Extreme violence puts politicians at the mercy of the mafias, thus allowing the cartels to take control of the fundamental government structures and expand their criminal agendas. In addition, because mayors usually appoint local police chiefs, they are seen by the cartels as key assets in their criminal activities, enabling them to control the police forces in their areas of influence. The cartels also seek to control the local governments to win government contracts and concessions; these "public works" help them ingrain themselves in the community and gain the loyalty and respect of the communities in which they operate.

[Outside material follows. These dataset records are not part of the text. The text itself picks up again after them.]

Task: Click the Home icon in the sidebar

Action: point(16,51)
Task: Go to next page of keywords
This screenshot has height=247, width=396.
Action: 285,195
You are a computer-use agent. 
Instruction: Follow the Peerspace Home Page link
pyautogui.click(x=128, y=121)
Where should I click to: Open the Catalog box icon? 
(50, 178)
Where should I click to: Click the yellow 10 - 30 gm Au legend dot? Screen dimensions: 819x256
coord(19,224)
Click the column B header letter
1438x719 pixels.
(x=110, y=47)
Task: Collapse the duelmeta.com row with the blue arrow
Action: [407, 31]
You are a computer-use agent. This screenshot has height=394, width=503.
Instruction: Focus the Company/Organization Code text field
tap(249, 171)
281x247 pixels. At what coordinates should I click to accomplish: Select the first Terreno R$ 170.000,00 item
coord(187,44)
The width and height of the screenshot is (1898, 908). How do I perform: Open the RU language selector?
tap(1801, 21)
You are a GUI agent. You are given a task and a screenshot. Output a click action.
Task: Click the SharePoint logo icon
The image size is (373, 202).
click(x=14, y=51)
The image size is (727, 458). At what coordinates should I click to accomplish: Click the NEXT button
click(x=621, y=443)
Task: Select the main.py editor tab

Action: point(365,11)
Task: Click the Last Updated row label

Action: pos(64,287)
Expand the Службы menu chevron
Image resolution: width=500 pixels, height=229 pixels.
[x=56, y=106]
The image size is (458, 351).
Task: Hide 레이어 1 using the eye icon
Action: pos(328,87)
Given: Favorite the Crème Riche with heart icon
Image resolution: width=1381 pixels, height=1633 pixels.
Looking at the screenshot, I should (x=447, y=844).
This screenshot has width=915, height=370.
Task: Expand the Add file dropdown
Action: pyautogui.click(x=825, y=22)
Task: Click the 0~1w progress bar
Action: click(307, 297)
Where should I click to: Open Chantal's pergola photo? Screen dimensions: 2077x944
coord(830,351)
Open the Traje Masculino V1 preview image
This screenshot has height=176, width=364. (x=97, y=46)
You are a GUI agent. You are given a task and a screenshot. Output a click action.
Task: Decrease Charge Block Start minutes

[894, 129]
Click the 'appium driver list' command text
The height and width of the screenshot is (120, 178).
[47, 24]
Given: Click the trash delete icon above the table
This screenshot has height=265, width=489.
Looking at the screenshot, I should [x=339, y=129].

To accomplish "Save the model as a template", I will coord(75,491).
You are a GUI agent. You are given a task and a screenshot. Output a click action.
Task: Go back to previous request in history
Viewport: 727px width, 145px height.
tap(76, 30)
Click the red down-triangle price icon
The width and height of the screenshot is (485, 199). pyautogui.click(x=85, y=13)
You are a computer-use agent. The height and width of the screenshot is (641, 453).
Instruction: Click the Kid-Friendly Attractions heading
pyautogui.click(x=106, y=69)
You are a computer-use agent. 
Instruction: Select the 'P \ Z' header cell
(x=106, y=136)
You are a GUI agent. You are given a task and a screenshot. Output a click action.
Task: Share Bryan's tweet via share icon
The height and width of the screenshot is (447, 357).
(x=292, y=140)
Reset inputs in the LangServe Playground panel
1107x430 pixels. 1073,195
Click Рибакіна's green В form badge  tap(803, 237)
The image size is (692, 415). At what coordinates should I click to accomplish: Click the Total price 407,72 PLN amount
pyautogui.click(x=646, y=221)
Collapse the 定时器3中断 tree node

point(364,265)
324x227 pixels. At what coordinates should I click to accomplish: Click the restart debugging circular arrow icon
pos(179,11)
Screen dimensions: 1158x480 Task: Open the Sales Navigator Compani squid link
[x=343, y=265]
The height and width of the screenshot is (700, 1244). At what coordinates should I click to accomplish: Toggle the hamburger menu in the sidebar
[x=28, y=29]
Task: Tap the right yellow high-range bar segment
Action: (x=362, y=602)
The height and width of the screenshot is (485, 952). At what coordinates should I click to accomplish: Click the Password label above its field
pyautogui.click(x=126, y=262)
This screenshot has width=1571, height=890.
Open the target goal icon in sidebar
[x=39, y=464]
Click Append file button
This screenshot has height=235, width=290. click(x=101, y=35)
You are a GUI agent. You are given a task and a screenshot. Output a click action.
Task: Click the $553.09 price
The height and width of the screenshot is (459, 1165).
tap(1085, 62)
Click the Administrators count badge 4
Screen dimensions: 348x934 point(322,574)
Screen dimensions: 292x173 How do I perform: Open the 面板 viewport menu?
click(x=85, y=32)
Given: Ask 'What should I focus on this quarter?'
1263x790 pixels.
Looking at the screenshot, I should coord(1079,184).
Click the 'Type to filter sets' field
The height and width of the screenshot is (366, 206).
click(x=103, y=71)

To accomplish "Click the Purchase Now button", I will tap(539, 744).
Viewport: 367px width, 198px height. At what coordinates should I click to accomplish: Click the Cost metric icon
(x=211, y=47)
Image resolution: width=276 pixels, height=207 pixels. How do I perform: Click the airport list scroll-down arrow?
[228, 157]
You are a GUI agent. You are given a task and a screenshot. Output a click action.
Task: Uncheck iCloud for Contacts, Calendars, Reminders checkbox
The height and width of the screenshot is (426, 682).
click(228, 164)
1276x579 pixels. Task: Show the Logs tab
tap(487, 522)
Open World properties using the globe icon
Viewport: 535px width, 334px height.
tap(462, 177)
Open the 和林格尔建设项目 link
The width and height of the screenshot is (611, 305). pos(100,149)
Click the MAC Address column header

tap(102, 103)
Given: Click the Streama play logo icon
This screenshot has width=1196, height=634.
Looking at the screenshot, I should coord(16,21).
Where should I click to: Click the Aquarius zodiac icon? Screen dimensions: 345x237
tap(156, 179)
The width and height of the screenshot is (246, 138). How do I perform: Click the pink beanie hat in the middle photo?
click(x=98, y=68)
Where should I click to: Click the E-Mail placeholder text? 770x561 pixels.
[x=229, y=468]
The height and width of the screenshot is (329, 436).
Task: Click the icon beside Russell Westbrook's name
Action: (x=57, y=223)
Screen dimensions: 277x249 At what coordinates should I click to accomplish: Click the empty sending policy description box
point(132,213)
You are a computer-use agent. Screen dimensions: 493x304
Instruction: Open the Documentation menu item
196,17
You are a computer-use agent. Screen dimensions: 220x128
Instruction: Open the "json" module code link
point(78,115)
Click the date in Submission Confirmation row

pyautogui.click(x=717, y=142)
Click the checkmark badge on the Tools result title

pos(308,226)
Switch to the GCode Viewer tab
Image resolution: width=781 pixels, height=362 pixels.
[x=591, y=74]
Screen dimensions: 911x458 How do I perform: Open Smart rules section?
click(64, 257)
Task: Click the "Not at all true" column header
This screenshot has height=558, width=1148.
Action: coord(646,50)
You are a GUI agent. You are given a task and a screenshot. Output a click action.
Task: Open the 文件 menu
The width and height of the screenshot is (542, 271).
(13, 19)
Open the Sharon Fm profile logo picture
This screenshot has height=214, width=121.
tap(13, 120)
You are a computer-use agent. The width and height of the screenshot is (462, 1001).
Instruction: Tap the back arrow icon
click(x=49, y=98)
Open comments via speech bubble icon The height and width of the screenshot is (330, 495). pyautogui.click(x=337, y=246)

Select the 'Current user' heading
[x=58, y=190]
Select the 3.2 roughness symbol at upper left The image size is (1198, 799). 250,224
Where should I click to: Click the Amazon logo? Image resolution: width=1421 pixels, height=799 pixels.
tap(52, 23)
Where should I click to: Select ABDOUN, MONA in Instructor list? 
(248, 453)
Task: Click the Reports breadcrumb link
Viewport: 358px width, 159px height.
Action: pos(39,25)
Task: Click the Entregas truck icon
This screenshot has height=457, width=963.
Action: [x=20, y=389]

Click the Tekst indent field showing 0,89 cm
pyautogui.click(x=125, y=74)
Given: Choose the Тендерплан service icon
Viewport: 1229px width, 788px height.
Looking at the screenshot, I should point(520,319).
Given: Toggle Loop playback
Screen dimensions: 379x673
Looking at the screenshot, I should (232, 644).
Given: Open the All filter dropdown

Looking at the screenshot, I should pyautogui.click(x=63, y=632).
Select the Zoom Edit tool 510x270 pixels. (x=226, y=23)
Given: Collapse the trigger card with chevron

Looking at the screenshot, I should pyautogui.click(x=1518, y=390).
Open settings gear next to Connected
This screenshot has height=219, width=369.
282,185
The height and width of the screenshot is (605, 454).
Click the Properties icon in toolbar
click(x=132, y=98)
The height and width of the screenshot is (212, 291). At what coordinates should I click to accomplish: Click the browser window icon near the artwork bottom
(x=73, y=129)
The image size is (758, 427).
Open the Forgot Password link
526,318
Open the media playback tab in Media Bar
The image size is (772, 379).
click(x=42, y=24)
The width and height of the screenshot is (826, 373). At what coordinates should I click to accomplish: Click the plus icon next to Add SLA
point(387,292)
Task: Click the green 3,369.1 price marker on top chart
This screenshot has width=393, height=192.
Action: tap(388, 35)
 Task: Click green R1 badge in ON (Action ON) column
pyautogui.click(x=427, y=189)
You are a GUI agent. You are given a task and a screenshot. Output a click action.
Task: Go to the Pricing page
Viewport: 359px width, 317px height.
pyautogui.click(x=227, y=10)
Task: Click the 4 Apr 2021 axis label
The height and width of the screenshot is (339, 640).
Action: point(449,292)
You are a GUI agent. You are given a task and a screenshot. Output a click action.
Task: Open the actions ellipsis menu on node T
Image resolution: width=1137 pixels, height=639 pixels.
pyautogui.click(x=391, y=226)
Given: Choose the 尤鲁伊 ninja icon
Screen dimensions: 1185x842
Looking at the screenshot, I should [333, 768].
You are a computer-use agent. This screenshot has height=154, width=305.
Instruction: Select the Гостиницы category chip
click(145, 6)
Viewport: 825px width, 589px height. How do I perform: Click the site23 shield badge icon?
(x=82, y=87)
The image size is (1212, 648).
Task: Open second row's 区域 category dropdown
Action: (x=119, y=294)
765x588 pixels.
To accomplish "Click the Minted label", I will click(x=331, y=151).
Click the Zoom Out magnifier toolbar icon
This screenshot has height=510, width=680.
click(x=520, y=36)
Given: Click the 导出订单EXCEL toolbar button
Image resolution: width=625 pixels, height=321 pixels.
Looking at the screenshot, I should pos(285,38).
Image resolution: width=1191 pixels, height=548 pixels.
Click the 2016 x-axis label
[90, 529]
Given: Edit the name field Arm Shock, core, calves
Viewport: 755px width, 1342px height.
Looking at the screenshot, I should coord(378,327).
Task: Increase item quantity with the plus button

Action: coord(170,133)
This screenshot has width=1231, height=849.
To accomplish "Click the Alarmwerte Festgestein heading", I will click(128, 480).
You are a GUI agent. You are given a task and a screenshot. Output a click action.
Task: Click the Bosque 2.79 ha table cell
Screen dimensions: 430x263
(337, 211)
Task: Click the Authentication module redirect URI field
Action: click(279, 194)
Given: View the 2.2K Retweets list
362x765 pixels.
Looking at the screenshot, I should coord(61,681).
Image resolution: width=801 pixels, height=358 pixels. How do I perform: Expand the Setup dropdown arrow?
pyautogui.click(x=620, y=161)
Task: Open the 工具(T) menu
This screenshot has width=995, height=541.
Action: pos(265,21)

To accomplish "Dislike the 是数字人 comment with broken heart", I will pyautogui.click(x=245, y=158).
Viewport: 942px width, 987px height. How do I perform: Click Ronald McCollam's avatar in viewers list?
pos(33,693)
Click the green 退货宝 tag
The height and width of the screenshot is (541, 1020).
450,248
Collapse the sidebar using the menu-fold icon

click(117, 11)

Currently, the criminal organizations in Mexico earn a substantial amount of money from extortion and retail drug sales, known in Spanish as "narcomenudeo." Unlike the transnational drug trade, which can be carried out without the aid and protection of authorities, local police forces are more likely to be aware of the local extortions and drug sales. Hence, government tolerance – and, at times, government collusion – is necessary for the cartels to operate.

Politicians are usually targeted for three reasons: (1) Political figures who are honest pose a direct threat to organized crime and are consequently killed by the cartels; (2) Politicians make arrangements to protect a specific cartel and are killed by a rival cartel; and (3) a cartel simply kills politicians to heat up the turf of a rival cartel that operates in the area.

Another issue behind the assassination of politicians is that Mexico is more democratic than it used to be a couple of decades ago when the Institutional Revolutionary Party (PRI) ruled Mexico uninterruptedly for more than seven decades. Today, the criminal groups have to deal with three major political parties, posing challenges to the long relationships the cartels had during the past regime. Drug-related assassinations are not solely limited to local and low-profile politicians. As demonstrated by the killing of Rodolfo Torre Cantú in June 2010, a candidate for the PRI who was running for governor of Tamaulipas, drug lords are interfering with Mexico's election process.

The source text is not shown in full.